Questions on the material ->
#1 Write out the article on diabetes and COVID-19 deaths in Africa between "Africa: Nearly 1" and "facing greater risks.", inclusive, and substitute "study" for "analysis".
#2 Proceed with the article on diabetes and COVID-19 deaths in Africa, picking up after its last sentence.

Africa: Nearly 1 in 5 Covid-19 Deaths in the African Region Linked to Diabetes

Brazzaville — The World Health Organization (WHO) finds that 18.3% of COVID-19 deaths in the African region are among people with diabetes, one of the conditions that global studies have found to increase the risk of severe illness and death among patients infected with the virus.

The WHO analysis of 14 African countries, which provided information on COVID-19 and comorbidities, showed that the risk of complications or death from COVID-19 among people with diabetes increases with age, with people aged 60 years and above facing greater risks.

Diabetes is a major cause of blindness, kidney failure, heart attacks, stroke and lower limb amputation, but with early diagnosis and treatment, many of the harmful effects of the disease can be delayed or even avoided. The disease occurs either when the pancreas does not produce enough insulin [type 1 diabetes] or when the body cannot effectively use the insulin it produces [type 2 diabetes]. The more common is type 2 diabetes.

(Stored items)
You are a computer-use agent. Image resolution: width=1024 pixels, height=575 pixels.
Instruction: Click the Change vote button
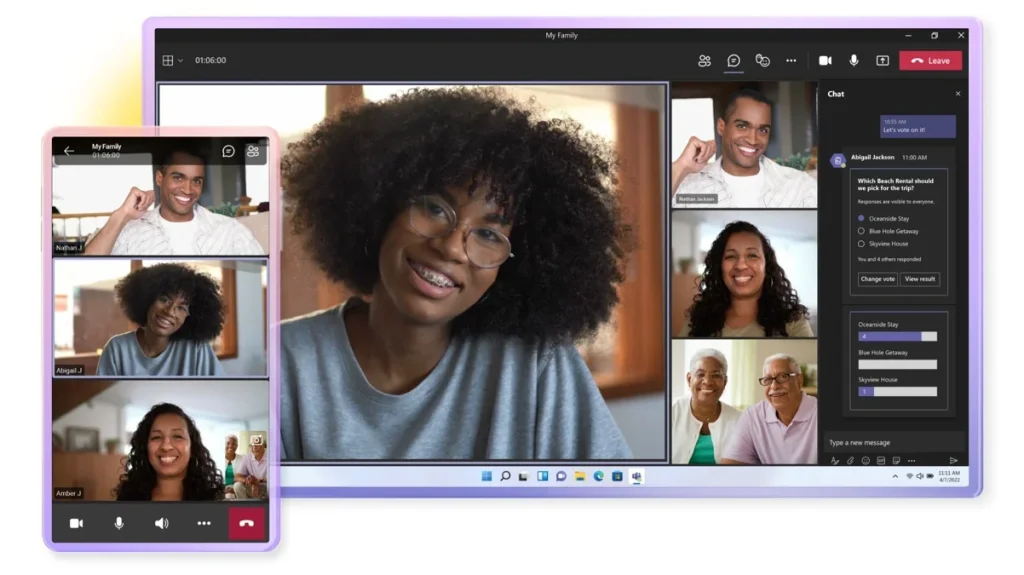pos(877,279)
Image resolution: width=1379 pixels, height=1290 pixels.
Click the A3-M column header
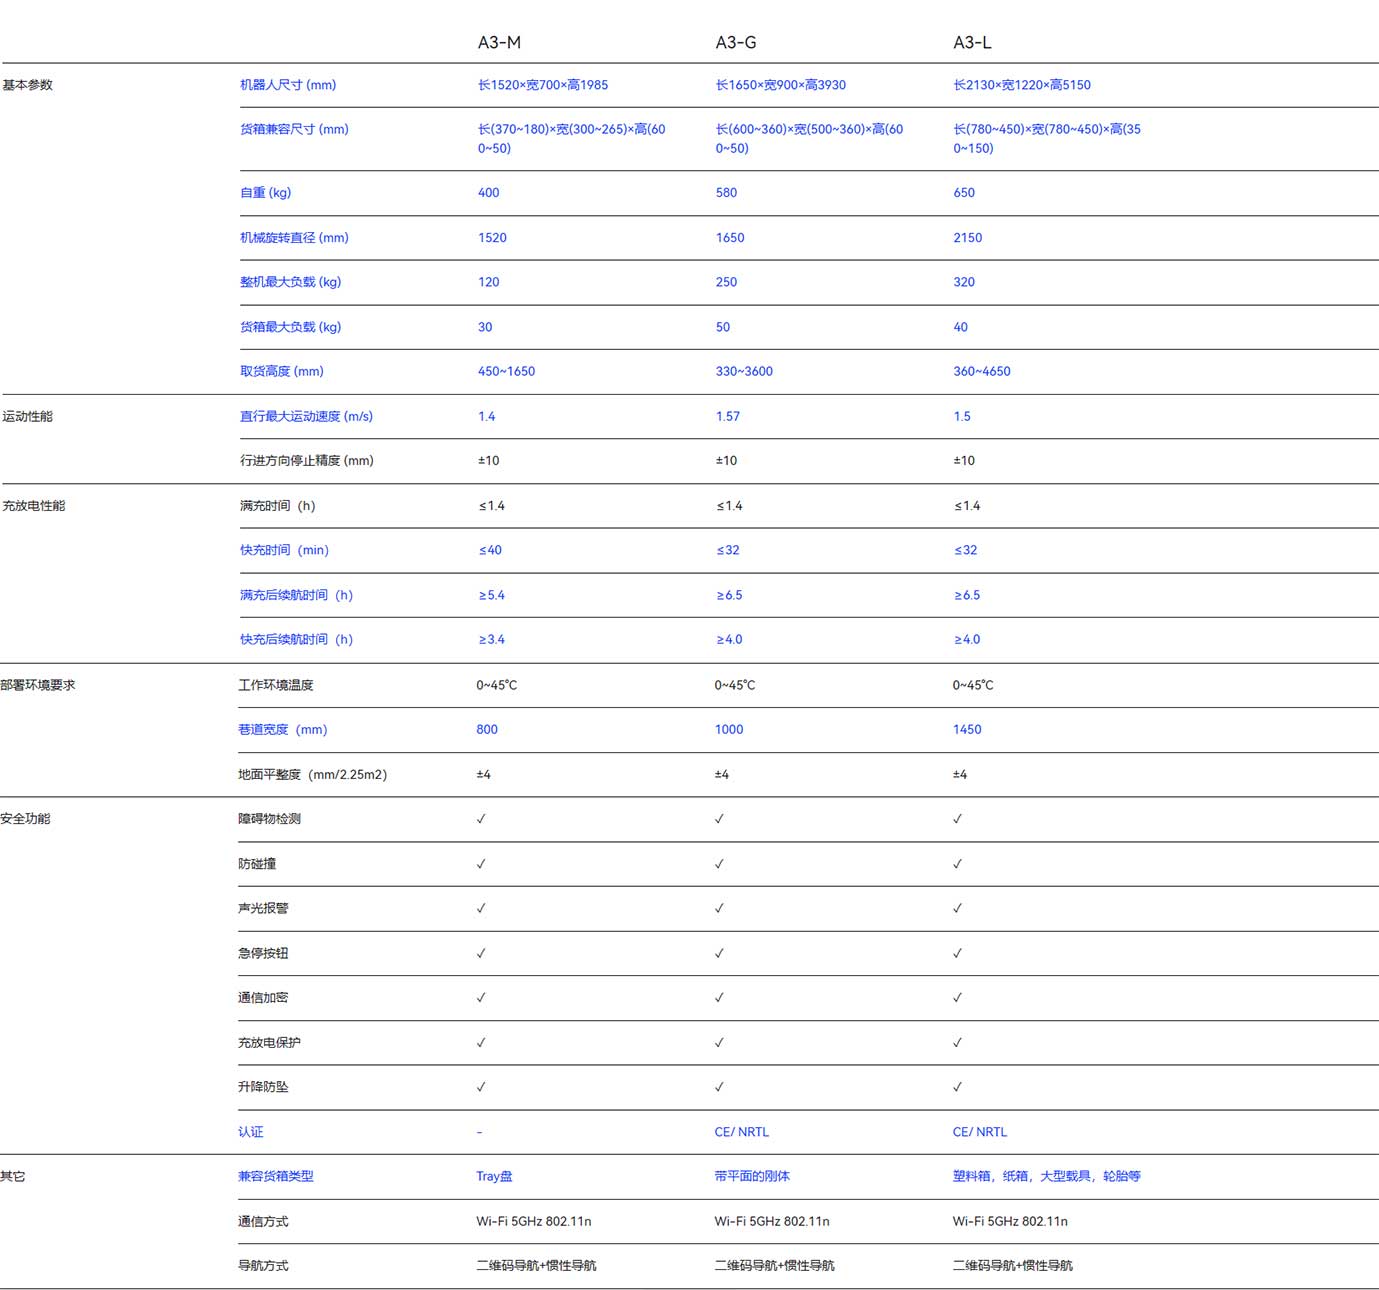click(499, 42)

Answers to the exercise ->
#1
Africa: Nearly 1 in 5 Covid-19 Deaths in the African Region Linked to Diabetes

Brazzaville — The World Health Organization (WHO) finds that 18.3% of COVID-19 deaths in the African region are among people with diabetes, one of the conditions that global studies have found to increase the risk of severe illness and death among patients infected with the virus.

The WHO study of 14 African countries, which provided information on COVID-19 and comorbidities, showed that the risk of complications or death from COVID-19 among people with diabetes increases with age, with people aged 60 years and above facing greater risks.

#2
Over the past three decades, the occurrence of type 2 diabetes has risen dramatically in all countries around the world. The African Region has experienced a six-fold increase, from 4 million cases in 1980 to 25 million in 2014. With around 60% of people living with diabetes undiagnosed, the African region has the highest proportion of people unaware of their status. A study in Kenya found that 60% of people diagnosed with the chronic condition were not on medication.

“Far too many people are in the dark as to whether they have diabetes. People with this chronic condition suffer a double blow if they are also infected with COVID-19,” said Dr Matshidiso Moeti, WHO Regional Director for Africa. “We must turn this around by investing in early detection, prevention and treatment of diabetes.”

At the onset and the peak months of the COVID-19 pandemic, health services for diabetes were particularly disrupted. Only about a third of reporting countries in a WHO survey of 41 countries in sub-Saharan Africa indicated that services were fully functional.